In an online panel discussion organised by H+K and law firm White & Case’s Brussels offices, H+K’s Alain Berger, White & Case’s James Killick and ArcelorMittal’s Ana Escobedo discussed the potential impact of the European Commission’s new white paper on levelling the playing field as regards foreign subsidies.
On 08 July H+K Strategies Brussels and White & Case LLP held an online webinar discussion on the European Commission’s recent white paper proposing to level the playing field for foreign subsidies in the Single Market through a series of measures at both the EU and member-state level.
Panellists James Killick (White & Case), Ana Escobedo (ArcelorMittal) and Alain Berger (H+K Strategies) provided key insights on the potential impact of the white paper from a legal, industry and public affairs perspective. The discussion was moderated by White & Case’s Mark Powell.
“A level of discrimination exists in the current global context. When you are a foreign subsidiary in the EU you know that everybody is treated equally within European subsidy rules”, said H+K Strategies’ Alain Berger. “The difference is that in certain other countries in the world you do not get the same level of market access if your organisation is not from that country. This unfair situation leads to discrimination, a lack of reciprocity and calls for some sort of regulation. The mere fact that the European Commission is launching this regulatory exercise on foreign subsidies is already generating attention in Beijing, Washington and New Delhi, which is good.”

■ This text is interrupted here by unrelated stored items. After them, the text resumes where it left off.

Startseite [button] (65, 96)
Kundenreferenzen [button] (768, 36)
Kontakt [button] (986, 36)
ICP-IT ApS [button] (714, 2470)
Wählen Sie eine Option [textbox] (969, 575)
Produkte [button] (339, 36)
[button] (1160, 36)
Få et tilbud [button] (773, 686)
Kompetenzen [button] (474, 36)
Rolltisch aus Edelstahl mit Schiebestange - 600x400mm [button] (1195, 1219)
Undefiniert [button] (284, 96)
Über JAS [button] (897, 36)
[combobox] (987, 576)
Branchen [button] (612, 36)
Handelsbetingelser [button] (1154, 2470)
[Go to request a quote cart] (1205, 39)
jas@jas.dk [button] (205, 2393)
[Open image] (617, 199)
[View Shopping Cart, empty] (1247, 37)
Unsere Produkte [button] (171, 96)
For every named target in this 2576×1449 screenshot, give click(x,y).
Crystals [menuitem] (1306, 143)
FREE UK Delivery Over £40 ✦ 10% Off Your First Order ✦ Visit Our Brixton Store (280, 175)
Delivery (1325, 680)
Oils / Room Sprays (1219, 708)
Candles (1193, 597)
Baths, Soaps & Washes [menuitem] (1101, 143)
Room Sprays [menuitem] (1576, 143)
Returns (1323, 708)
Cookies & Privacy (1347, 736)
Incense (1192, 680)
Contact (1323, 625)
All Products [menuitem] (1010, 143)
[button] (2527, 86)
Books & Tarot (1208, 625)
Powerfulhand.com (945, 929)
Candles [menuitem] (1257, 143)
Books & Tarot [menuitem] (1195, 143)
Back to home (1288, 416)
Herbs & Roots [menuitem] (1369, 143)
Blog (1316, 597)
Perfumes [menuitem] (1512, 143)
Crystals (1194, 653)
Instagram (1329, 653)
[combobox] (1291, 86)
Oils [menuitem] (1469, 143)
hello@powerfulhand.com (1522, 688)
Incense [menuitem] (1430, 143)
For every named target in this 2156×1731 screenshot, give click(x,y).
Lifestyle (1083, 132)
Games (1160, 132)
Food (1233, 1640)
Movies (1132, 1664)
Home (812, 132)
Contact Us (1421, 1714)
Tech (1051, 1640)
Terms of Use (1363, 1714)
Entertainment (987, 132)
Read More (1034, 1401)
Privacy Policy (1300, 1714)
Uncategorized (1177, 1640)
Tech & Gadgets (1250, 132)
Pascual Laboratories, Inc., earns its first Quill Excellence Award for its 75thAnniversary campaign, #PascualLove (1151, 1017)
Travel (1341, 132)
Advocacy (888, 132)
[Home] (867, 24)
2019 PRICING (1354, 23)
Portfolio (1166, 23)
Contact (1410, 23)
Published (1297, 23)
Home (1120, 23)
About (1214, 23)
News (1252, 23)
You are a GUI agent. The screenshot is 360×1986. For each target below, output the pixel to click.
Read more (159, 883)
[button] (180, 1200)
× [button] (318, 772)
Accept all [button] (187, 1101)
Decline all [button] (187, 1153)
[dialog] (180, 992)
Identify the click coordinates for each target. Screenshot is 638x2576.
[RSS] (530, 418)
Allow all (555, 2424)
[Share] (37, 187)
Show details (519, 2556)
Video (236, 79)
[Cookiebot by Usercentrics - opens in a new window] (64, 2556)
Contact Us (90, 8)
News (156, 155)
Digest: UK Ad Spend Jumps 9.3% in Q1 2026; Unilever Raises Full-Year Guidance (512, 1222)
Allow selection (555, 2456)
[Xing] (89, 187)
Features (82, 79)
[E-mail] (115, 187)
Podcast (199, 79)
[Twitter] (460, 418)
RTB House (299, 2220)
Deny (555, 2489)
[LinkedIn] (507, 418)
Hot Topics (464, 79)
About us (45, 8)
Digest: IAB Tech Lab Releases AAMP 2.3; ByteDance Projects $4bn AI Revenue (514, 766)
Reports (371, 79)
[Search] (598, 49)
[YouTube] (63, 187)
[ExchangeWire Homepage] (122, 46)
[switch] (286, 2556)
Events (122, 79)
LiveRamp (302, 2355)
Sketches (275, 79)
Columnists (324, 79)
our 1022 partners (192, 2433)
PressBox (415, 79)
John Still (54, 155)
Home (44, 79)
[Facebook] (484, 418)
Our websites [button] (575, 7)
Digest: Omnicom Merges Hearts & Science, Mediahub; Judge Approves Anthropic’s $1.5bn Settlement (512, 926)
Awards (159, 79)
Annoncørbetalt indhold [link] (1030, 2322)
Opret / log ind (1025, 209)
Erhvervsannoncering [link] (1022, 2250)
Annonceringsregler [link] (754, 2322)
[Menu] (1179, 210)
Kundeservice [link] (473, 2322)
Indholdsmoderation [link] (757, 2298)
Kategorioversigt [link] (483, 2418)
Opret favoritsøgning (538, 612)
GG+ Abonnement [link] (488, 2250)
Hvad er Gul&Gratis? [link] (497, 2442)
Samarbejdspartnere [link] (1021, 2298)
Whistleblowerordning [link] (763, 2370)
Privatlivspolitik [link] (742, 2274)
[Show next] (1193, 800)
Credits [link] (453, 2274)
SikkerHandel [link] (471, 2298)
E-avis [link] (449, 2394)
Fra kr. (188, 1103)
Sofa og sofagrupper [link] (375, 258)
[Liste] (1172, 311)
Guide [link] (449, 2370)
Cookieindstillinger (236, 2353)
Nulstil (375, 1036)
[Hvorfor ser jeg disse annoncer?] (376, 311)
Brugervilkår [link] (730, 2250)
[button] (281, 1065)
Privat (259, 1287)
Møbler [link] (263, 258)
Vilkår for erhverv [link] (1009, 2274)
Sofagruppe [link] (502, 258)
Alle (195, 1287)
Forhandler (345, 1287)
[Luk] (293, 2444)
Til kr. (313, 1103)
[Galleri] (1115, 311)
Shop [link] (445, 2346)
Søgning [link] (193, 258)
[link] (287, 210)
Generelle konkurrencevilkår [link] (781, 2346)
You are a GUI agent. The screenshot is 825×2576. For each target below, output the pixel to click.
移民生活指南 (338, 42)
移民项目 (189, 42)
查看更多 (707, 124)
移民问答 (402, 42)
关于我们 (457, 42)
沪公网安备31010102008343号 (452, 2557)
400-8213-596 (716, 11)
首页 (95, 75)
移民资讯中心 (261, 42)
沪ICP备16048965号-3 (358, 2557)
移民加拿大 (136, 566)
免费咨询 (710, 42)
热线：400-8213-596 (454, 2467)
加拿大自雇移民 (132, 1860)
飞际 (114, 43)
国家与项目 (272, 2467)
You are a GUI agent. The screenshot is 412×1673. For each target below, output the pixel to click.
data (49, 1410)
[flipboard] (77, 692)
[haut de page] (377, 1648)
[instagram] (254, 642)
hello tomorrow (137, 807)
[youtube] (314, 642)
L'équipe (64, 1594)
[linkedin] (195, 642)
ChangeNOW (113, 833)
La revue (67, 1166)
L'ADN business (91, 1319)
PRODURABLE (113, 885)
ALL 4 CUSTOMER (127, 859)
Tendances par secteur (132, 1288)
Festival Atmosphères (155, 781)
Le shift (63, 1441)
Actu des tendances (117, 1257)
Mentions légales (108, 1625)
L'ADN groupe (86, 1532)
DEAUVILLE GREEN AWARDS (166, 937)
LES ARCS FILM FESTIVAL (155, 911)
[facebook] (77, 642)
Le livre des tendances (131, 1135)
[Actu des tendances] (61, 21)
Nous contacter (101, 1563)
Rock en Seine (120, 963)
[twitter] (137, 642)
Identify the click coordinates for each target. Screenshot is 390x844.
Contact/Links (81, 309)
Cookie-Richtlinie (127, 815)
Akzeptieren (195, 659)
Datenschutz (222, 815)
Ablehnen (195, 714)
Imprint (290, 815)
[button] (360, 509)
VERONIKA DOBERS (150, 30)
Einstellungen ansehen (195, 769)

James Killick from White & Case added: “This new form of merger control could be very significant, as it comes on top of normal merger control and FDI. We need to be very clear on what the rules are, and to ensure that the system is workable.”
“From a global steel production perspective, we see these proposed measures as a useful tool in closing loopholes in the existing EU-level regulations. We must take action through domestic regulations to tackle these issues”, said Ana Escobedo from ArcelorMittal.
The panellists concluded by emphasising that this is the beginning of a long process where the devil is in the details and clearly-defined rules constructed on broad stakeholder consultation will be key to success.